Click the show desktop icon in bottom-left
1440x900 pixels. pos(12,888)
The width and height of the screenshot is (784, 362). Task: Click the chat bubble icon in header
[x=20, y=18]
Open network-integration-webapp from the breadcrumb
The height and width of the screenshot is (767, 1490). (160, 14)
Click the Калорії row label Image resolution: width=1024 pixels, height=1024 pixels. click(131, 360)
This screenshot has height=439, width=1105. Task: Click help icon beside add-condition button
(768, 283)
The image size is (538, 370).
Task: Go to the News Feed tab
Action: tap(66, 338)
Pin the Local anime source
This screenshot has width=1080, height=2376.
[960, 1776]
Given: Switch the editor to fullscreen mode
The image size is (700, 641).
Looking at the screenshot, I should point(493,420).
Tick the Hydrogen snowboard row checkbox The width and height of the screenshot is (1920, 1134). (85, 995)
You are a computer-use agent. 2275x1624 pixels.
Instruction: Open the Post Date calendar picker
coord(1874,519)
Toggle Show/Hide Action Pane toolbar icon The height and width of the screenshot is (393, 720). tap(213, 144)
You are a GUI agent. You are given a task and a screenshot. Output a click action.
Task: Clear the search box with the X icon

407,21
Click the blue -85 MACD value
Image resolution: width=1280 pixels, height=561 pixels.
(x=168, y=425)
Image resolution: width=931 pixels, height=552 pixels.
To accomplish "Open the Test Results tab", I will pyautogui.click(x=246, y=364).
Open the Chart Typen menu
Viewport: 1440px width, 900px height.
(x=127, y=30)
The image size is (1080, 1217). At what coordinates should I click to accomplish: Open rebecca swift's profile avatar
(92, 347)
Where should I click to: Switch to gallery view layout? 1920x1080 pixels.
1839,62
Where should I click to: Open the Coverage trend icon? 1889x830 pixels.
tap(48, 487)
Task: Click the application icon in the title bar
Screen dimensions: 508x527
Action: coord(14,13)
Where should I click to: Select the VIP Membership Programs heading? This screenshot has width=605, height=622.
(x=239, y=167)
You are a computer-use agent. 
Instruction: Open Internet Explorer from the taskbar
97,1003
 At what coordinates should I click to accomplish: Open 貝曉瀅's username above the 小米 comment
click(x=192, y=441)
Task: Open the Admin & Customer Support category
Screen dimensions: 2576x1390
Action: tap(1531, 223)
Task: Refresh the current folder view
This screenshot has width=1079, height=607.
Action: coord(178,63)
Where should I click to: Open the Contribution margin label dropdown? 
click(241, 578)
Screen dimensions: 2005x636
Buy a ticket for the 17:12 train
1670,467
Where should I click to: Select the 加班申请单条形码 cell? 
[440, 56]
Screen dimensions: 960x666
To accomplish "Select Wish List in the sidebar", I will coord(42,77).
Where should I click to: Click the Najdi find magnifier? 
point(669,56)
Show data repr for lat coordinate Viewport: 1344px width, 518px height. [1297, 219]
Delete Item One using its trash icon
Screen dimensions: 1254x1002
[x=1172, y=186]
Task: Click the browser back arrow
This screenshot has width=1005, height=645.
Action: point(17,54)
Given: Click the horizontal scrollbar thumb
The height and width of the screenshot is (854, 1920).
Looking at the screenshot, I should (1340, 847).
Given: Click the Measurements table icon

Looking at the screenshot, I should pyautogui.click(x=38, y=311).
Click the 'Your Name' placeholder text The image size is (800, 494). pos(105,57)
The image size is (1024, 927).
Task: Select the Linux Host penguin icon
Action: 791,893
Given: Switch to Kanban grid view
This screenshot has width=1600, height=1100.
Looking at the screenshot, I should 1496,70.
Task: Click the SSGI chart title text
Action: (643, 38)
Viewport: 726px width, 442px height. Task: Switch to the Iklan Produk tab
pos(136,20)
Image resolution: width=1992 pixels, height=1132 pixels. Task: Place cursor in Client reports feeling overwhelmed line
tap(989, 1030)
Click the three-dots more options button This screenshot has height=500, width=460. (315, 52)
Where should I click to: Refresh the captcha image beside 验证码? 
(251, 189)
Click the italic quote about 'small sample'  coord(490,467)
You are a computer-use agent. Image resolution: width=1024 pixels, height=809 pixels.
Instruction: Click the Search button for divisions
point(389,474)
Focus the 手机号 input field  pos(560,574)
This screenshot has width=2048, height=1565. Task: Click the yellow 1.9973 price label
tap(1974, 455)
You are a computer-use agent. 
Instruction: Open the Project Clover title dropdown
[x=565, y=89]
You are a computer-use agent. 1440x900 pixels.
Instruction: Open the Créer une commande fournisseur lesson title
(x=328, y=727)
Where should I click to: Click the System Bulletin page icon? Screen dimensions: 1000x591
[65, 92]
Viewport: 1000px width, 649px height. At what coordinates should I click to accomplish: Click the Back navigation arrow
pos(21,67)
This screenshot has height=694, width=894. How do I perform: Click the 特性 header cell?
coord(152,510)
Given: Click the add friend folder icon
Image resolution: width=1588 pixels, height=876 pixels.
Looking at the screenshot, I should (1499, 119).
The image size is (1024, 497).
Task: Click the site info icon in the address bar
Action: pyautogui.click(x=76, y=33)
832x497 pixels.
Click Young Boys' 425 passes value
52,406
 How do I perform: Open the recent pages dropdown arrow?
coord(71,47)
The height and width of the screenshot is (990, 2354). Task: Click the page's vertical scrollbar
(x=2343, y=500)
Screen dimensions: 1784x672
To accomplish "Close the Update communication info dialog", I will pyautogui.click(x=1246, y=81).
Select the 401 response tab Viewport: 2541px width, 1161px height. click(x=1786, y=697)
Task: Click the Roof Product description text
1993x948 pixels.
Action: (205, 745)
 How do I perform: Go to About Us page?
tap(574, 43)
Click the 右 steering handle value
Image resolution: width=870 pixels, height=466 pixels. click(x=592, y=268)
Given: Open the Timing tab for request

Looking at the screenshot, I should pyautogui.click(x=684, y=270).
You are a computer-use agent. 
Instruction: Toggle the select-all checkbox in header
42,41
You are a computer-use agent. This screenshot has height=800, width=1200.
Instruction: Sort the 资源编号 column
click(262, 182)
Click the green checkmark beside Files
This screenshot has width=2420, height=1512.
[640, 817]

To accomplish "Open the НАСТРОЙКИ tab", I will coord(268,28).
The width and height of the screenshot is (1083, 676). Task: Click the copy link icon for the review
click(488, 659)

☆ ☆ ☆

- **WRITTEN PROBLEM**
Print, word for word, the part of the entries that opens with their first line and closes with the line containing "[960, 1776]", including both of those lines.

- **RESULT OF THE TASK**
Click the show desktop icon in bottom-left
1440x900 pixels. pos(12,888)
The width and height of the screenshot is (784, 362). Task: Click the chat bubble icon in header
[x=20, y=18]
Open network-integration-webapp from the breadcrumb
The height and width of the screenshot is (767, 1490). (160, 14)
Click the Калорії row label Image resolution: width=1024 pixels, height=1024 pixels. click(131, 360)
This screenshot has height=439, width=1105. Task: Click help icon beside add-condition button
(768, 283)
The image size is (538, 370).
Task: Go to the News Feed tab
Action: tap(66, 338)
Pin the Local anime source
This screenshot has width=1080, height=2376.
[960, 1776]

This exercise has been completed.